Urán back on the bike after three-month injury lay-off

EF Education First's Rigoberto Uran at the 2019 Tour de France
EF Education First's Rigoberto Uran at the 2019 Tour de France (Image credit: Getty Images)

Three months on from a crash in which he feels he was lucky to escape with his life, Rigoberto Urán is back on his bike. The Colombian, who spent nearly a month in hospital, is able to start training on the road but revealed he had considered ending his racing career. 

Urán, 32, crashed on stage 6 of the Vuelta a España, suffering a fractured shoulder blade and collarbone, several broken ribs and a punctured lung. He underwent seven hours of surgery, with doctors telling him he was 'lucky to be alive'.

Doctors removed a plate that had been affixed to his collarbone after a previous crash and replaced it with a new one, and also attached a metal plate to stablise his scapula.
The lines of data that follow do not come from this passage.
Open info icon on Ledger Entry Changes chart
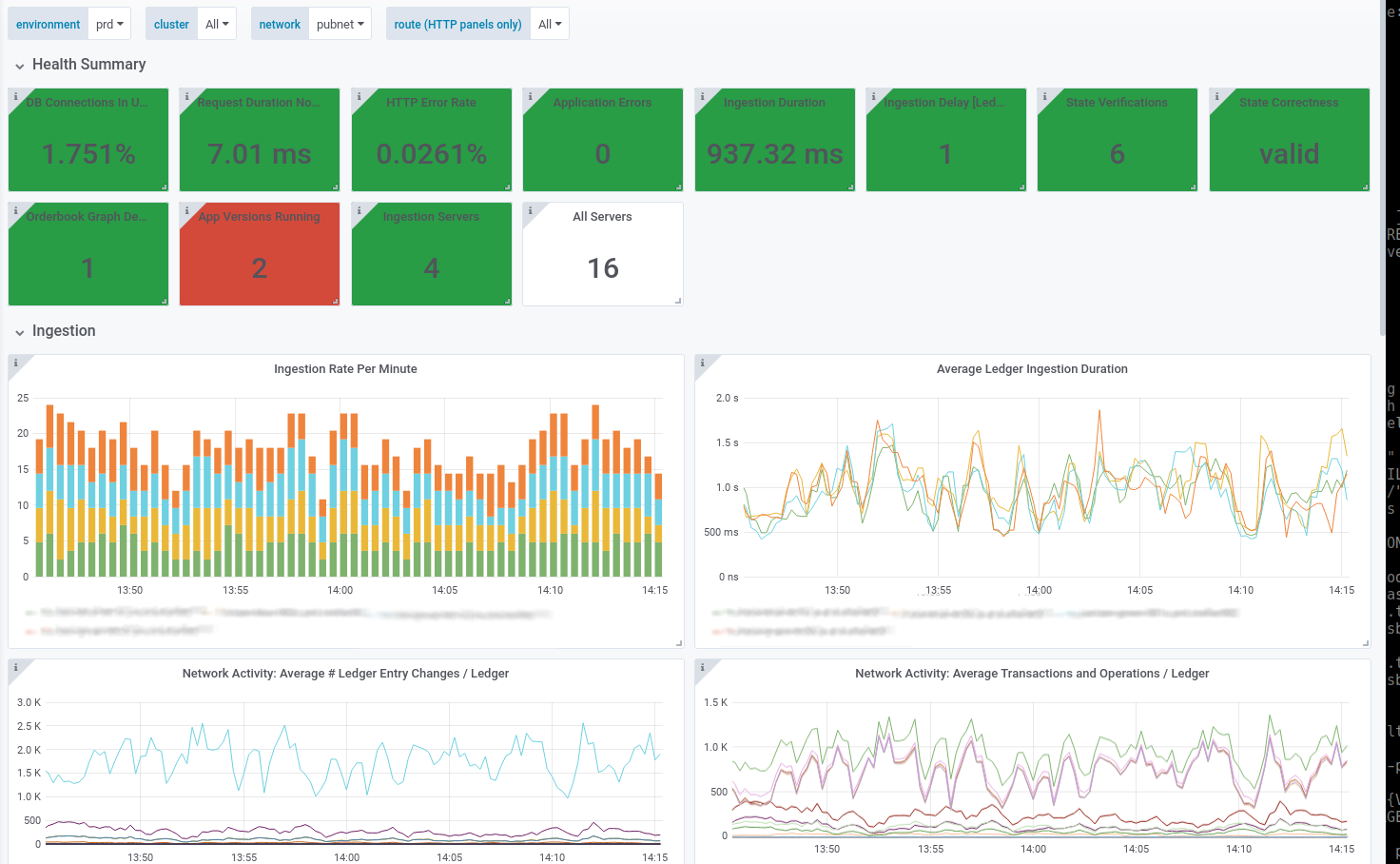The width and height of the screenshot is (1400, 864). pyautogui.click(x=15, y=667)
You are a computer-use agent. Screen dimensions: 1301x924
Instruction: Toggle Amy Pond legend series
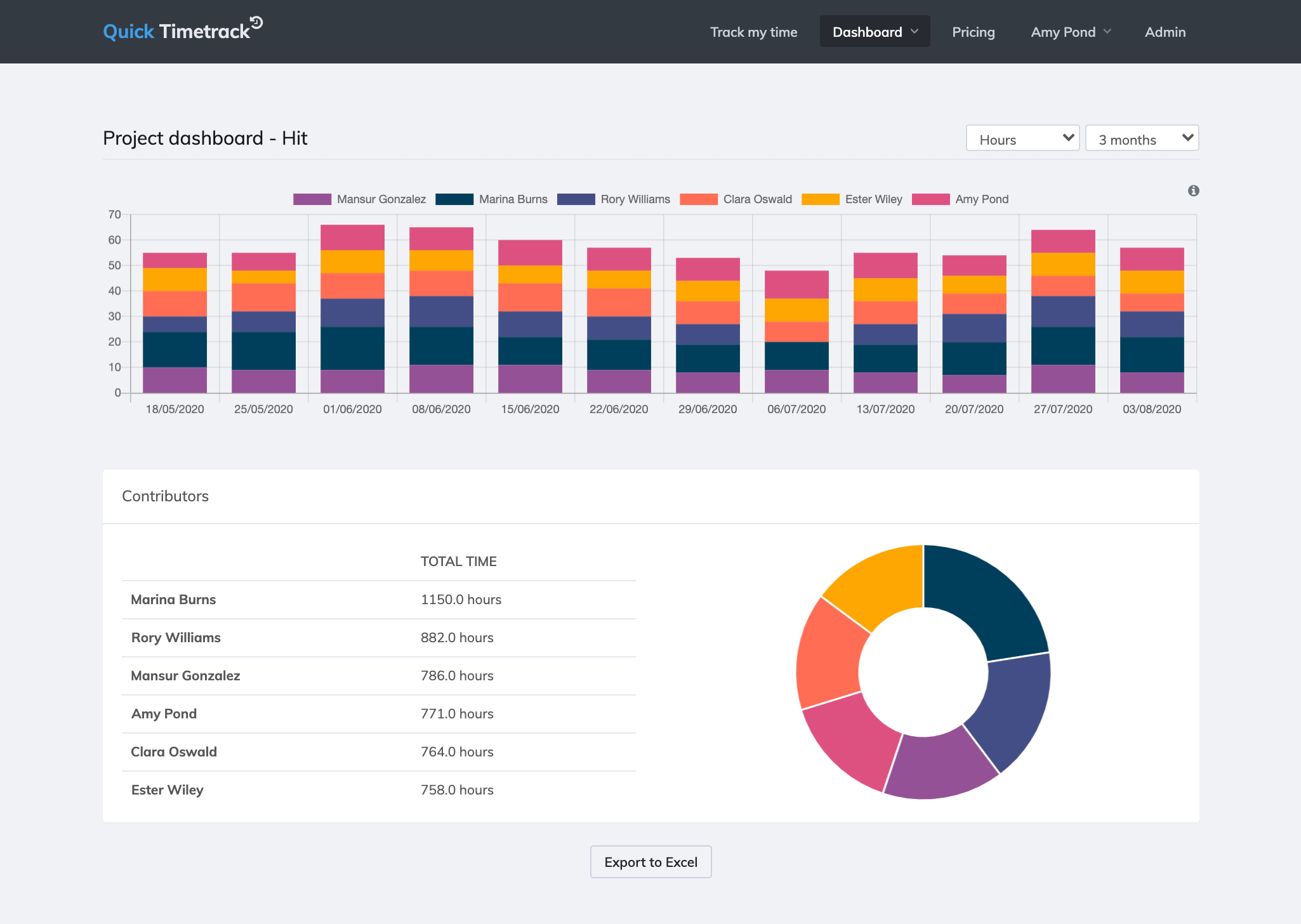pyautogui.click(x=960, y=199)
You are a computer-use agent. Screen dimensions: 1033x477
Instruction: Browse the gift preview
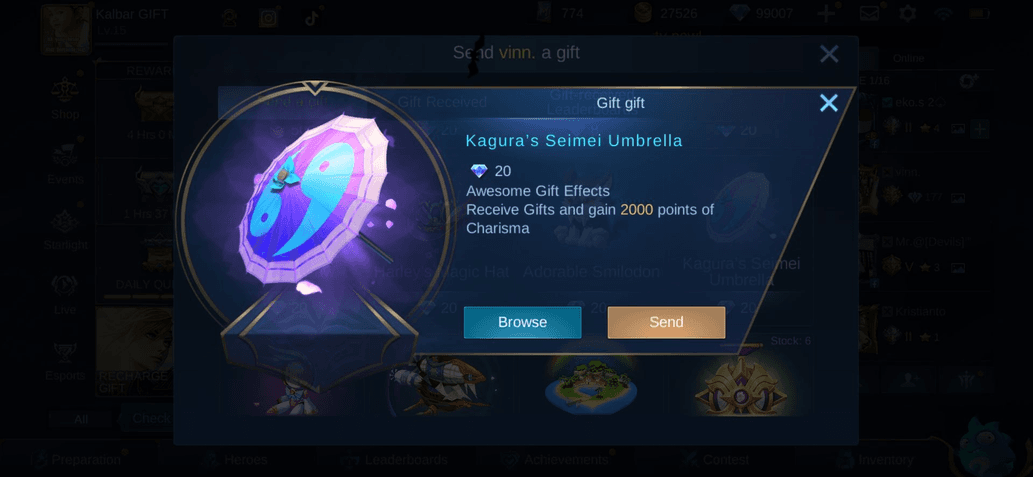522,322
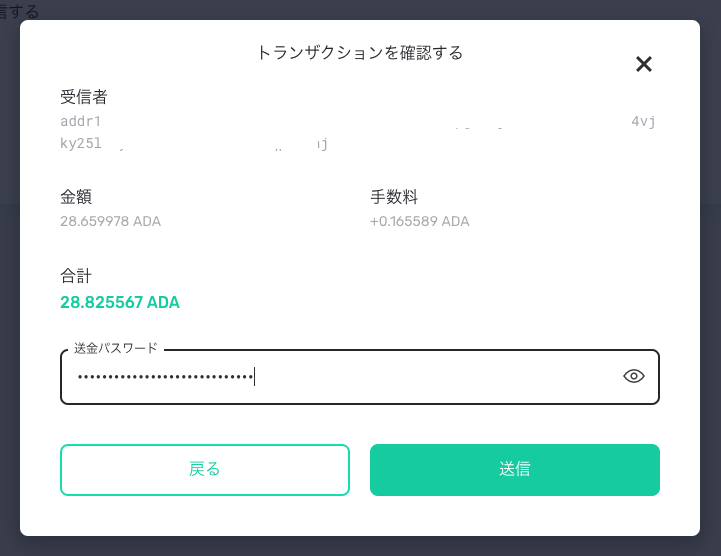Select the 28.659978 ADA amount value
The width and height of the screenshot is (721, 556).
click(110, 221)
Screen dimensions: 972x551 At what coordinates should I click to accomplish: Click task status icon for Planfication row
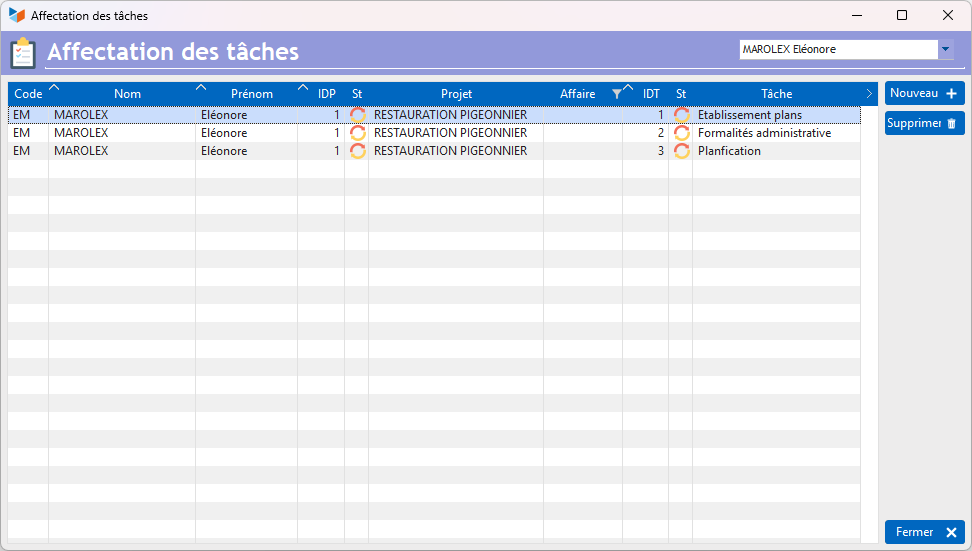coord(681,151)
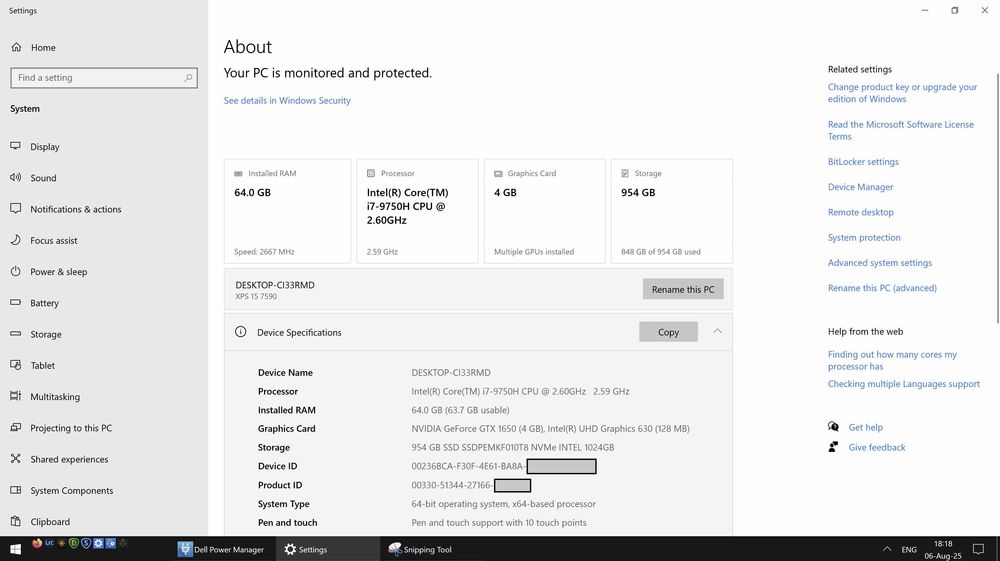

It was several weeks before he was well enough to take the long flight to Colombia and he has since continued his recovery at home.

On Saturday, Urán posted an update on his social media, sharing a video of him zipping up his EF Education First jersey, about to get on his bike on what he described as 'a very special day'.

"After three months, I am, for the first time, putting on my kit again," Urán said. 

"We're going to see how I am. I've had a good recovery and now I'm going to try and go out on the bike on the road. After so long, I'm very excited about it."

Urán said his left hand was "still fucked" but that his condition was "much much better". He once again thanked his fans for their support. "You helped me a lot and that's why I'm here, back on my bike, ready to train. I hope it all goes well and the bones have healed well."

A day earlier, Urán had spoken to the media in Medellin at the opening of a new store of his clothing company, where he revealed he had considered walking away from the sport.

"Mentally, since the accident, I've been struggling with many things. I even thought about retiring - I thought about it many times in the clinic. Now, when I'm back on my bike, I hope to get back to my old level."

Urán explained that, although he still has pain in his hand and ribs, his collarbone and scapula have healed well. The biggest obstacle, however, is his lung, which was punctured in the crash. 

"I'm still having therapy on the lung but it's very slow," he said. "At the moment I'm breathing well but have to start training to see how it really is."